- **Задания**
a) Перепишите отрывок беседы Гениса и Волкова от «Александр Генис: И» до «альт и виолончель.», заменив «с палочкой» на «с тростью».
b) Назовите всех композиторов, которые упоминаются в беседе Гениса и Волкова.
c) Продолжите беседу Гениса и Волкова после её последнего предложения.

----- Текст для чтения -----

Александр Генис: «Личная нота».



Соломон Волков: Обычно я не слушаю этого автора, он не принадлежит к числу моих любимых, но в данный момент совершенно невозможно избежать произведений Элиота Картера.



Александр Генис: Которому сейчас исполнилось сто лет.



Соломон Волков: Это что-то невиданное. Из-за этой одной сенсации я слушаю Картера и хочу его показать. Потому что это уникальный пример творческого долголетия композитора. Вообразите себе, Картер родился в 1908 году, это тот год, когда Ленин написал свою статью «Лев Толстой как зеркало русской революции». Толстой еще был жив, а Картер тогда уже родился. Есть примеры композиторов, которые сочиняли, когда им было 80 с лишним. Это Верди, Рихард Штраус. А Картер продолжал сочинять в год своего столетия. Он в этот год сочинил шесть новых произведений.



Александр Генис: И присутствовал на концертах, где их исполняли.



Соломон Волков: Подымался с палочкой на сцену, ему, конечно, помогали подняться, но он подымался, он давал интервью со сцены и, как я уже сказал, в этом смысле уникальный совершенно пример. И я хочу показать не самое последнее сочинение, но все-таки это 2001 год, одно из новых сочинений Картера, и мне кажется, что это вполне симпатичная музыка, которую исполняет квартет в составе гобой, скрипка, альт и виолончель.



Александр Генис: 2009-й - год Гоголя, чье 200-летие отмечает все читающее человечество. К большому юбилею «Музыкальная полка» обзаведется новой рубрикой. В ее рамках мы из месяца в месяц проследим за всей историей музыкальных интерпретаций произведений Гоголя.



Соломон Волков: Я хочу добавить, что рубрика будет назваться «Гоголиада - Гоголь в русской музыке от Мусоргского до Родиона Щедрина». Но начать я хочу с разговора о том, во-первых, почему Гоголь вообще, а, во-вторых, почему Гоголь и музыка. Во-первых, Гоголь это писатель всемирный.



Александр Генис: Как Шекспир или Данте его юбилей - юбилей для всех. Интересно, что мы недооцениваем роль Набокова в популяризации Гоголя в Америке. Дело в том, что книгу, а это именно книга, а не статья Набокова о Гоголе, мы-то читаем ее по-русски и не понимаем, что смысл этого сочинения в том, чтобы дать образцы перевода Гоголя. И никто, конечно, лучше Гоголя, чем Набоков, не переводил. Это блестящая книга, к которой я всегда обращаюсь, когда хочу что-то понять, что-то, что у Гоголя непонятно. Но сейчас я хочу сказать о том, почему Гоголь и музыка. Ведь Гоголю принадлежит, может быть, лучшее определение музыки, которое существует на русском языке, и я хочу его прочесть.

----- Представленные данные -----

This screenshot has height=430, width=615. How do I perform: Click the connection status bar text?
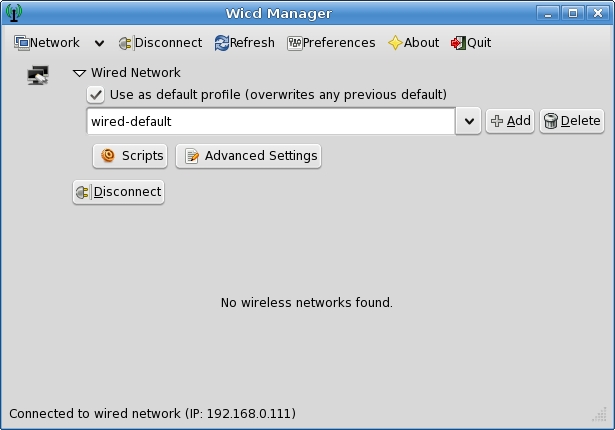(x=152, y=413)
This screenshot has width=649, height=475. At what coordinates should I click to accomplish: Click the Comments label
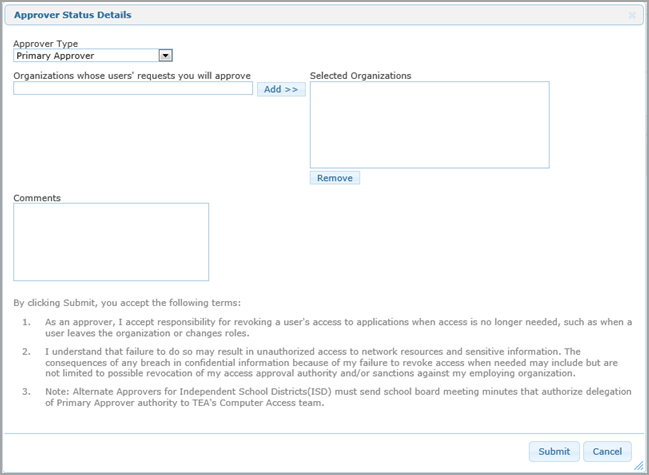click(x=37, y=198)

-----

- **Ответы по заданиям**
a)
Александр Генис: И присутствовал на концертах, где их исполняли.



Соломон Волков: Подымался с тростью на сцену, ему, конечно, помогали подняться, но он подымался, он давал интервью со сцены и, как я уже сказал, в этом смысле уникальный совершенно пример. И я хочу показать не самое последнее сочинение, но все-таки это 2001 год, одно из новых сочинений Картера, и мне кажется, что это вполне симпатичная музыка, которую исполняет квартет в составе гобой, скрипка, альт и виолончель.

b) Элиот Картер, Верди, Рихард Штраус, Мусоргский, Родион Щедрин.

c)
«Она вся - порыв, она вдруг за одним разом отрывает человека от земли его, оглушает его громом могущих звуков и разум погружает его в свой мир. Она властительно ударяет, как по клавишам, по его нервам, по всему его существованию и обращает его в один трепет. Он уже не наслаждается, он не сострадает - он сам превращается в страдание. Душа его не созерцает непостижимого явления, но сама живет, живет своею жизнью. Невидимая, сладкогласная, она проникла весь мир, разлилась и дышит в тысячах разных образов. Она томительна и мятежна, но могущественней и восторженней под бесконечными темными сводами катедраля, где тысячи поверженных на колени молельщиков стремит она в одно согласное движение, обнажает до глубины сердечные их помышления, кружит и несется с ними горе, оставляя после себя долгое безмолвие и долго исчезающий звук, трепещущий в углублении остроконечной башни».



И Гоголь кончает словами, которые остаются девизом, когда говоришь о музыке.



«Но если и музыка нас оставит, что будет тогда с нашим миром?».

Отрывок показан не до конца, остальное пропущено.